Arrested alongside the soldiers and policemen for the same offence were one prison official, a member of staff, Borno Ministry of Agriculture and two members of the Civilian Joint Task Force, Borno State.
The officials were accused of involving in sexual exploitation and abuse of IDPs in the North-East.
The Inspector-General of Police, Ibrahim Idris, disclosed this on Tuesday, in Abuja, adding that if indicted the policemen and other security operatives involved in the alleged crime would be dismissed and prosecuted after investigation.
A Non-Governmental Organisation, Human Rights Watch, had in its report accused camp officials, vigilance groups, soldiers and policemen of engaging in sexual harassment of women and teenagers in IDP camps in Borno, Yobe and Adamawa states.
A few of the victims told Human Rights Watch that they were drugged and raped while 37 were coerced into sex through false marriage promises, material and financial assistance.
Shocked by the allegations, President Muhammadu Buhari directed the IG and the state governments to carry out a thorough investigation into the alleged incidents.
But responding to questions shortly before the commencement of his monthly conference with senior police officers in Abuja, the IG said the police would liaise with the Army and the Air Force to make their indicted officials available for interrogation.
He said, “From the findings so far, we have succeeded in our investigation. A number of suspects have been arrested and they include two policemen, three army officers, one prison official; one Air Force officer, an employee of the Borno State Ministry of Agriculture and two members of the Civilian JTF.”
Idris stated that the force had put in mechanisms, including the deployment of female police officers to IDP camps in order to check recurrence.
On the Rivers rerun election, the IG said the force had begun the deployment of personnel to the state, adding that he would be in the state on Thursday to meet with the security personnel on election duty.
Asked to respond to the allegation by Rivers State Governor, Nyesom Wike, that the police were colluding with the All Progressives Congress to rig the forthcoming rerun election in the state, Idris declined to comment, stating that he had a good working relationship with all the 36 state governors.
He said, “I don’t want to trade allegations with the governor on the pages of newspapers; we have 36 governors in the country and I have a good relationship with them; that is my answer.”
The IG directed the Commissioners of Police in various commands across the country to be involved in the process of payment of allowances to police personnel on election duty.
Meanwhile, the Chief of Army Staff, Lt.-Gen.
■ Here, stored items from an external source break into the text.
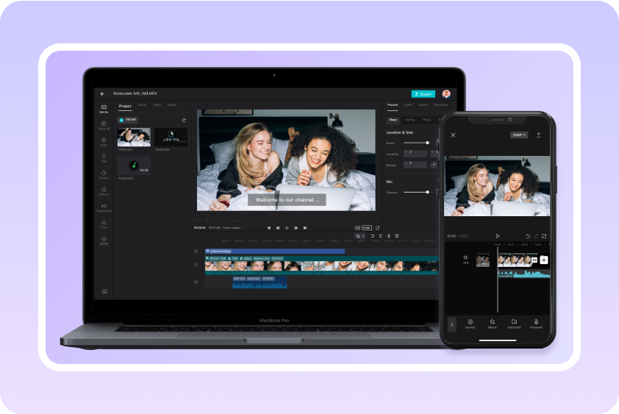Image resolution: width=619 pixels, height=414 pixels.
Task: Toggle the Mute speaker icon on the phone timeline
Action: click(x=465, y=259)
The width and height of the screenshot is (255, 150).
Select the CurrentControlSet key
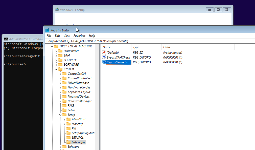click(x=79, y=78)
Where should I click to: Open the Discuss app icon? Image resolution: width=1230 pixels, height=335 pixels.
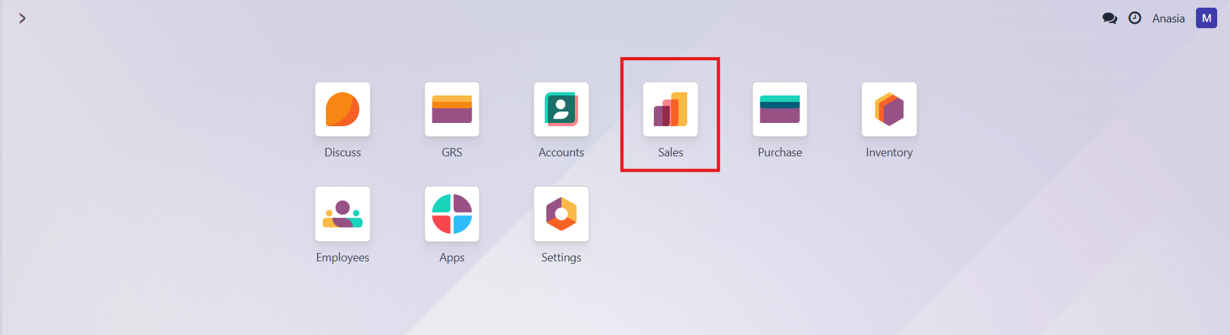pyautogui.click(x=342, y=109)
Tukur Buratai, on Tuesday, in Katsina, assured Nigerians that the insurgency in the North-East would soon become history.
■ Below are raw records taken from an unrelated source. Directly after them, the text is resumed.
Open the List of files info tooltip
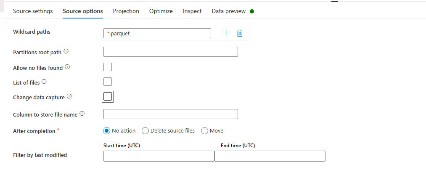Image resolution: width=426 pixels, height=170 pixels. (44, 82)
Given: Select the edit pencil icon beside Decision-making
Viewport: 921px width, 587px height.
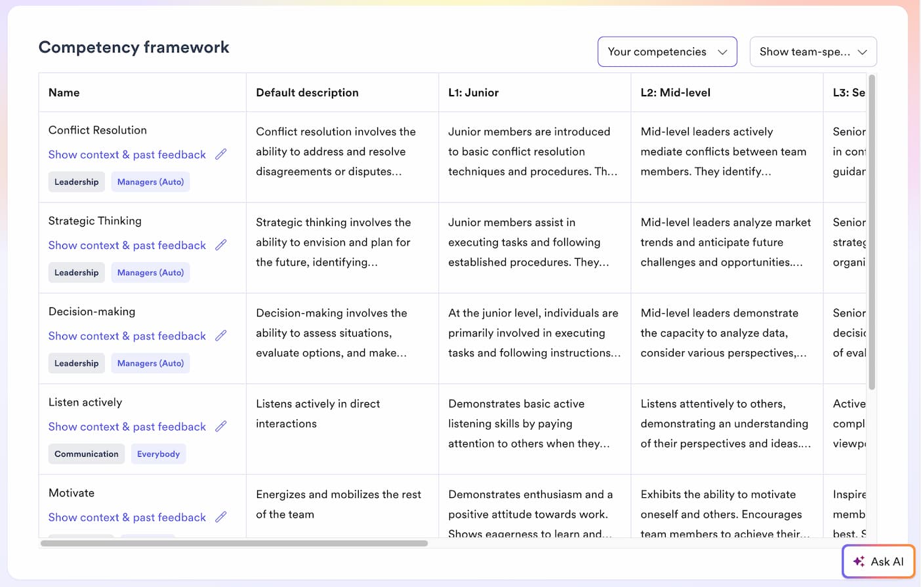Looking at the screenshot, I should pyautogui.click(x=220, y=335).
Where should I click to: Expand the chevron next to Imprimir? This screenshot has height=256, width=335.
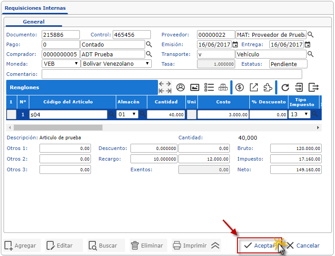(x=215, y=245)
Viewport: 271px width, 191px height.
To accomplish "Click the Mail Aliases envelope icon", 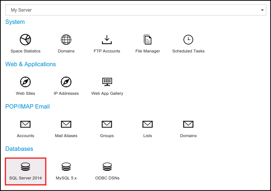I will tap(66, 124).
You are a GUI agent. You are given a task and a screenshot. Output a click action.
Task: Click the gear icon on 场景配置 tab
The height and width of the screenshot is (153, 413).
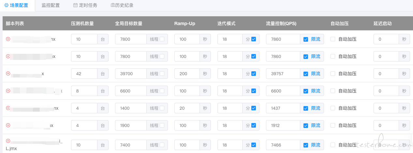pos(6,5)
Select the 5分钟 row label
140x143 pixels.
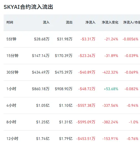(11, 39)
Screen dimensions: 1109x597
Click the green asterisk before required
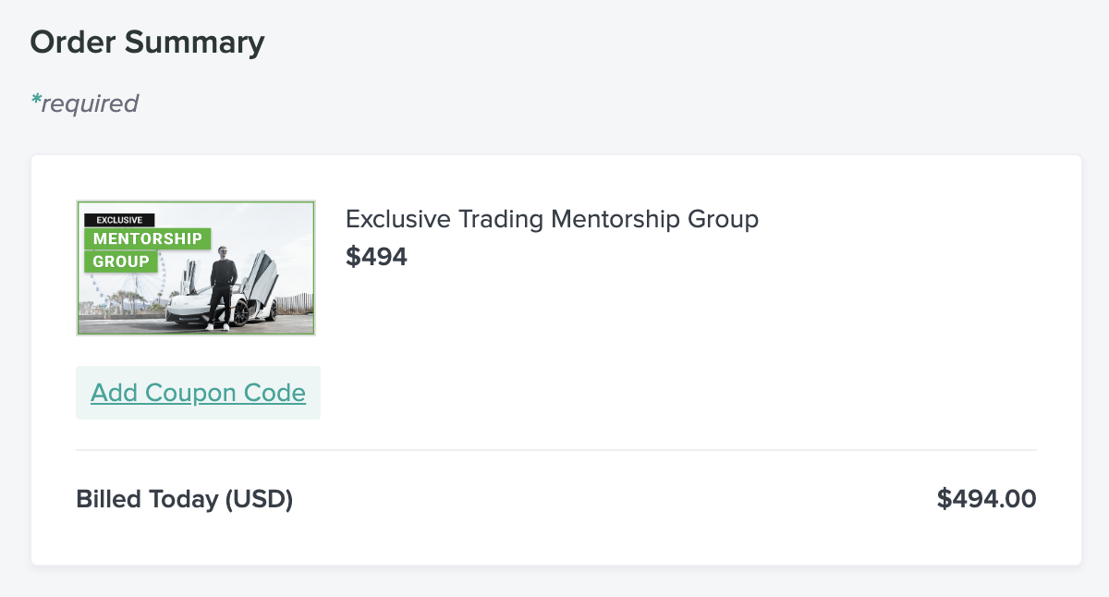tap(36, 101)
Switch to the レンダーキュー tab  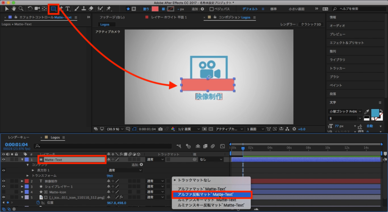[19, 137]
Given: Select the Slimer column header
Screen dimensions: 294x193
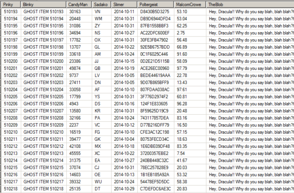Looking at the screenshot, I should [125, 5].
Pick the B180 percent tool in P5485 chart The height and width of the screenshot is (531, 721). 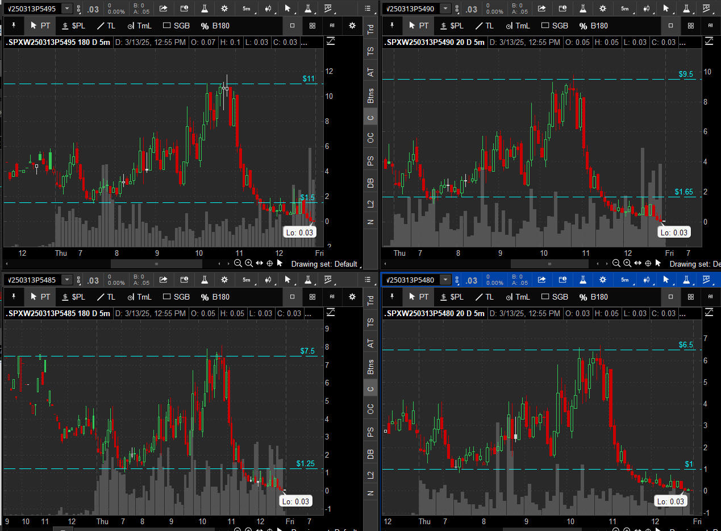tap(215, 297)
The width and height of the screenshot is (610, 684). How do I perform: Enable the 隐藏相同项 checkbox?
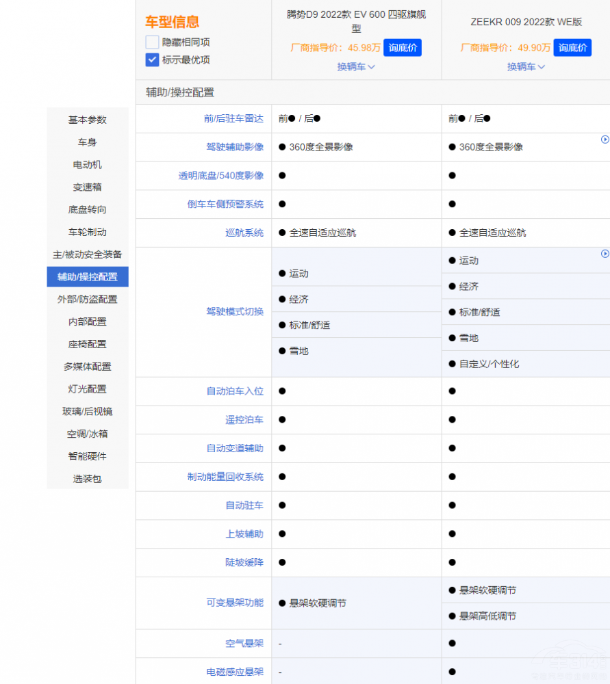pyautogui.click(x=152, y=42)
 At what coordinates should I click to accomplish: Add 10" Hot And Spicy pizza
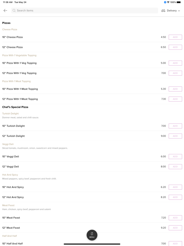175,187
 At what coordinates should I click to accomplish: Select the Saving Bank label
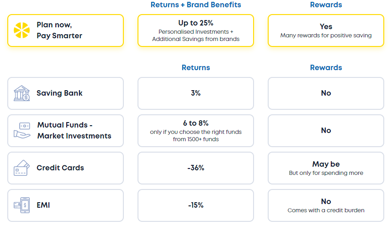point(59,93)

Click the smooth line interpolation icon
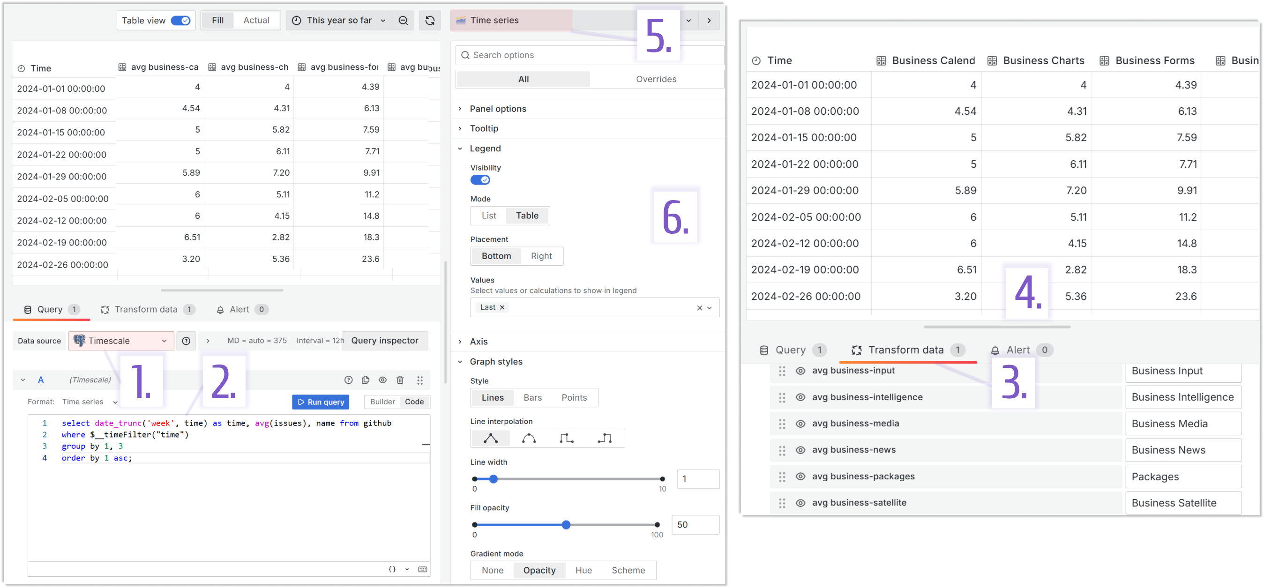(529, 438)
He gave the assurance in his message at the first biannual public lecture organised by the Federal University, Dutsin-ma, Katsina State.
Buratai, who was represented by the Commander, 707 Special Forces Brigade, Brig.-Gen. C. A. Apere, said, “May I use this opportunity to state that the war against Boko Haram insurgency has been won.
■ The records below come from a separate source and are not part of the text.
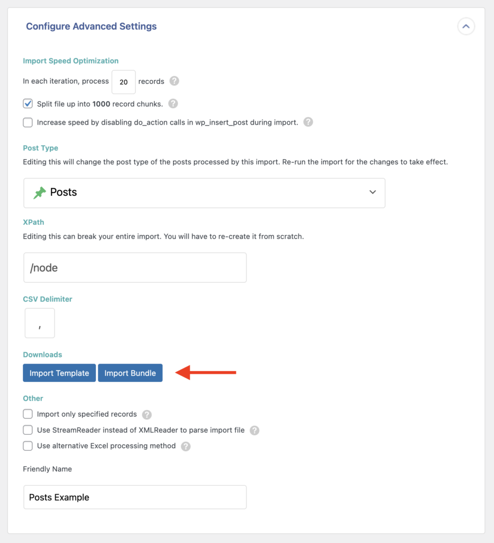Open the Post Type dropdown

(204, 192)
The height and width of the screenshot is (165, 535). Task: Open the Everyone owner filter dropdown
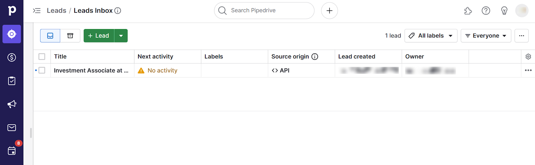[x=486, y=36]
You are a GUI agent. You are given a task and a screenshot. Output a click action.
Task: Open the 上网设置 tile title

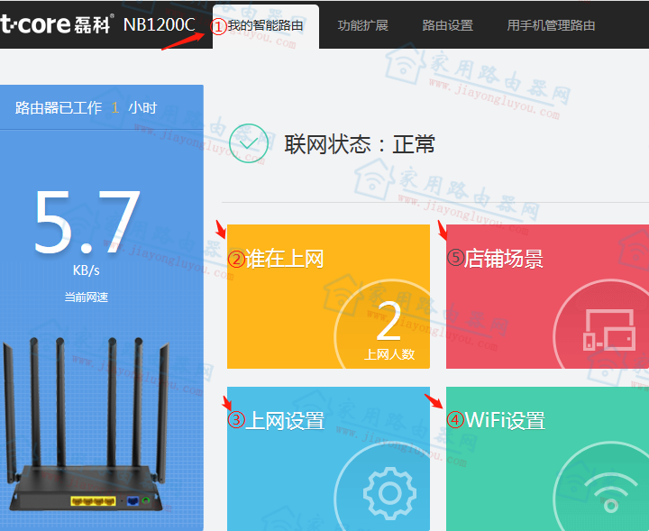coord(285,420)
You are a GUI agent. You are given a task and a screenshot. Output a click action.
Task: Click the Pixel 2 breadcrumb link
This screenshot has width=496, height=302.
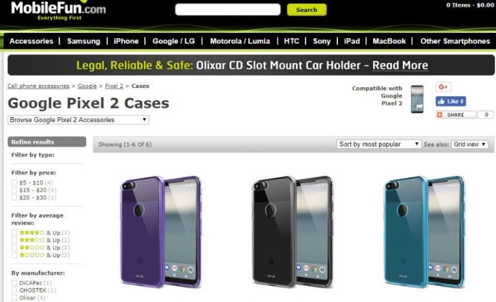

“What we see lately are the rumblings of a dying group. The Nigerian Army will in the next few days completely ransack the Sambisa forest and elsewhere with the clear aim of finally destroying the remnants of Boko Haram terrorists.”
The Katsina State Governor, Aminu Bello Masari, in his address on the occasion, regretted that efforts at checking security challenges in parts of the North might remain elusive without addressing what he described as illiteracy and poverty in the area.
He declared, “Illiteracy is a serious problem in the North-West and it will continue to retard our progress and peace work, and we have to go back and address our educational foundation in order to avoid people being brainwashed.
“We may have decapitated Boko Haram but what are we doing to avoid the emergence of another group?”
Professor Abubakar Mohammed of the Department of Political Science and International Relations, Ahmadu Bello University, Zaria, in his lecture titled, “Security Challenges in Nigeria: Case of northern states,” described aspects of security challenges in the country as ‘‘lucrative’’.
He observed that the Federal Government, for instance, spends about $160m annually to check security challenges in the Niger Delta region alone.